Scholarly Engagement & Seminar Norms

ASTR 201 — Astronomy for Science Majors

Artifact Header (for course materials)
Course: ASTR 201
Module: [TBD] (used throughout the semester)
Learning Objectives: Practice scientific reasoning and evidence-based discussion (supports course learning outcomes).
Concept Throughline: Observables → models → inference, with uncertainty as normal.
Math level: Astro 201 (equations are allowed, but we always interpret symbols physically).
Mode: Draft


What is “Scholarly Engagement” (10%)?

In this course, your engagement grade measures something real: whether you are practicing the skills scientists use to build understanding together.

You earn Scholarly Engagement credit through: - iClicker participation during in-class questions (often think–pair–share). - In-class group inquiry activities (from Learning Astronomy by Doing Astronomy). - Socratic Seminars (a structured discussion where we interpret a shared “text,” often a figure, spectrum, short excerpt, or dataset).

This is not “points for talking.” It’s credit for doing the intellectual work of astronomy in community.


What “good engagement” looks like (examples)

During discussion, lab-style activities, or seminar, strong engagement sounds like:

  • “My claim is , because the plot shows .”
  • “I’m not fully sure, but I think ___ under the assumption that ___.”
  • “Can we check the axis / units / trend again? If that’s true, then ___.”
  • “An alternative explanation could be ___. What observation would separate them?”

You do not need to be loud to be engaged. You do need to be evidence-based and constructive.


Socratic Seminar norms (how we talk like scientists)

In seminar, our goal is shared inquiry, not performance.

1) Anchor claims in evidence.
If you make a claim, point to something specific: a line in the text, a feature in the figure, an axis label, a trend, a number.

2) Name assumptions out loud.
Astronomy is inference under constraints. Assumptions are part of the job, not something to hide.

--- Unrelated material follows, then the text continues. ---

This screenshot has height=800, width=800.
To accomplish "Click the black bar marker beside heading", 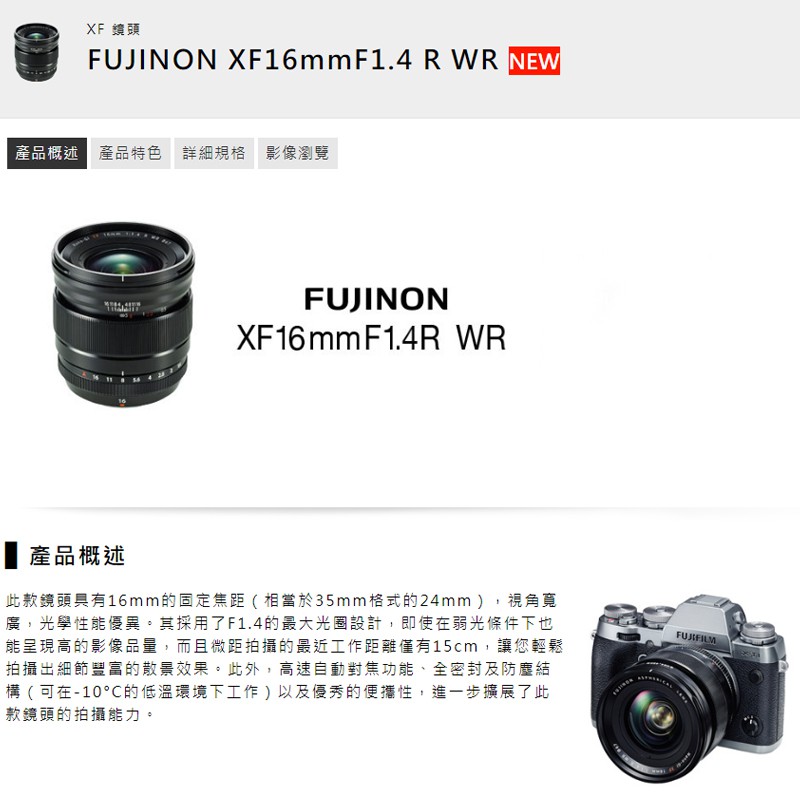I will (11, 556).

3) Disagree with ideas, not people.
Use: “I interpret it differently because…” not “That’s wrong.”

4) Share the airtime.
If you’ve spoken a lot, practice listening. If you’ve been quiet, try one contribution: a question, a clarification, or one evidence-based claim.

5) Let uncertainty be normal (but not vague).
Uncertainty is fine. Vague claims are not. Try: “I’m ~70% confident because…”

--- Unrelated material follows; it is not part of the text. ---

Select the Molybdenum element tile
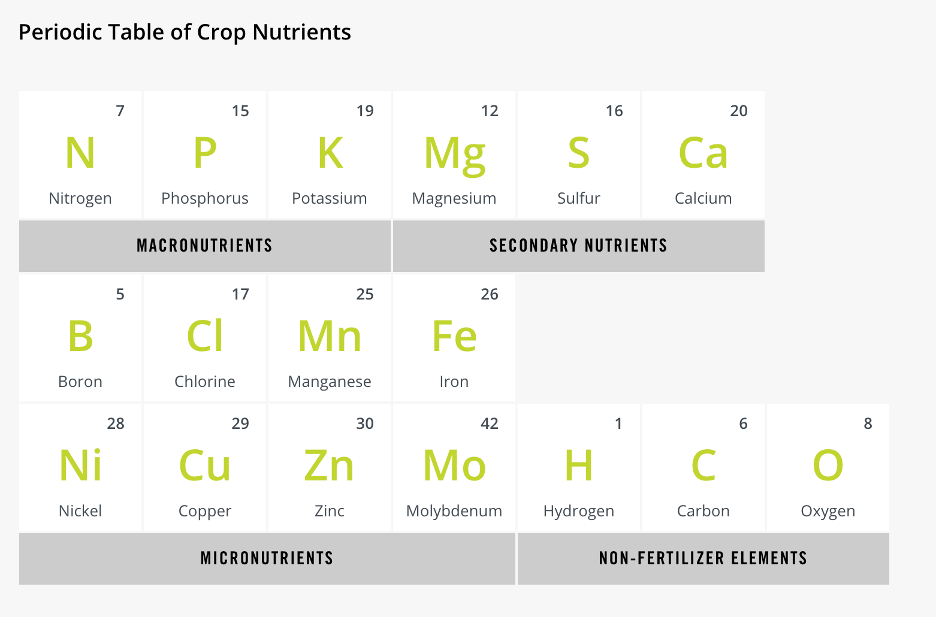The image size is (936, 618). click(454, 467)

Practical seminar roles (so everyone can contribute)

Depending on the day, you may be in an inner circle (speaking) or outer circle (observing + supporting).

Outer circle contributions that count as full engagement: - Track where the group used evidence well (and where we didn’t). - Notice assumptions that were stated (or missing). - Identify a moment when someone revised their thinking. - Offer one “what would we measure next?” question during the debrief.

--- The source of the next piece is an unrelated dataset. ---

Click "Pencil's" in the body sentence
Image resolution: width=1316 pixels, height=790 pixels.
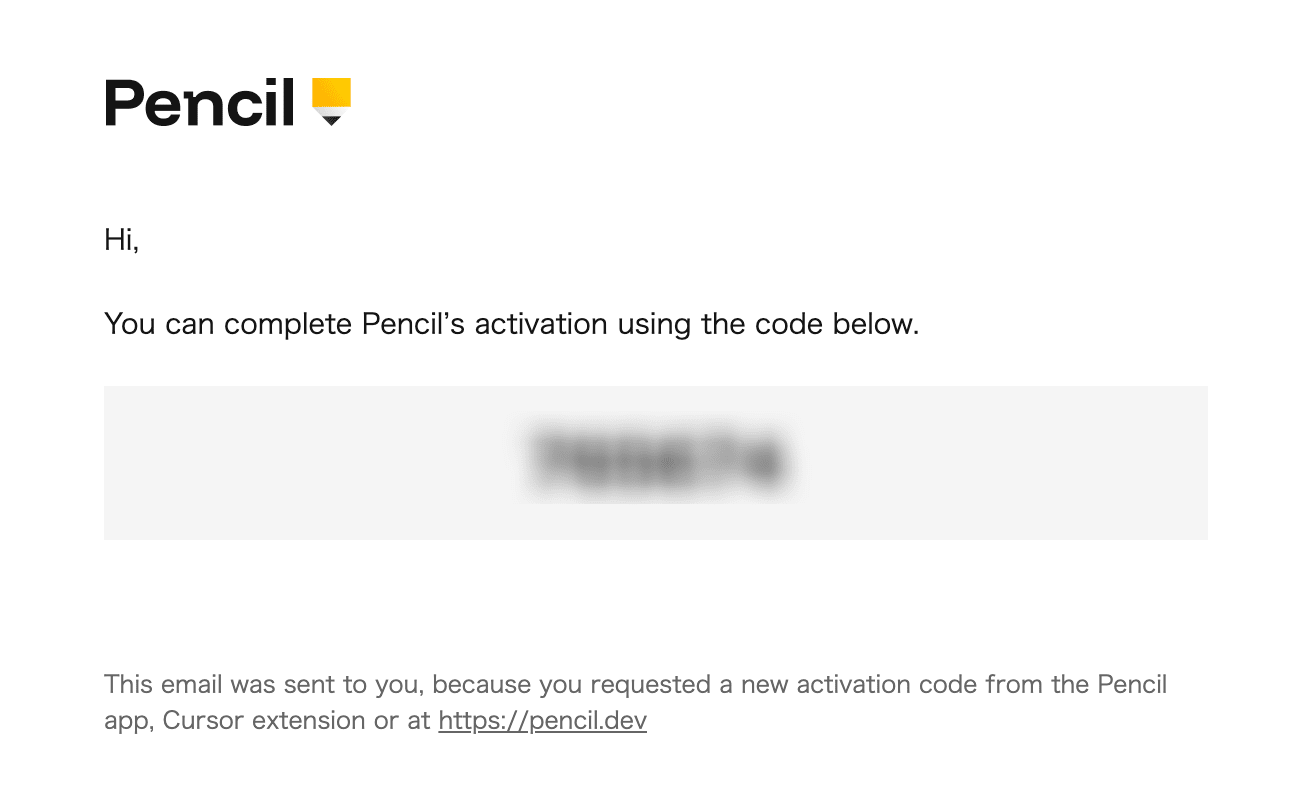(x=413, y=324)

What hurts your Scholarly Engagement grade

  • Side conversations during class or seminar.
  • Phone use that distracts you or others.
  • Excessive tardiness and/or absences.
  • Dismissing classmates instead of engaging their reasoning.
  • Speaking without evidence (repeatedly) after redirection.

Academic integrity and AI tools

Your thinking matters here. Generative AI tools (e.g., ChatGPT, Copilot, Gemini, Claude) are prohibited for course-related assessments.
That includes any for-credit written seminar prep/reflections, if assigned. If you’re unsure whether something counts, ask before submitting.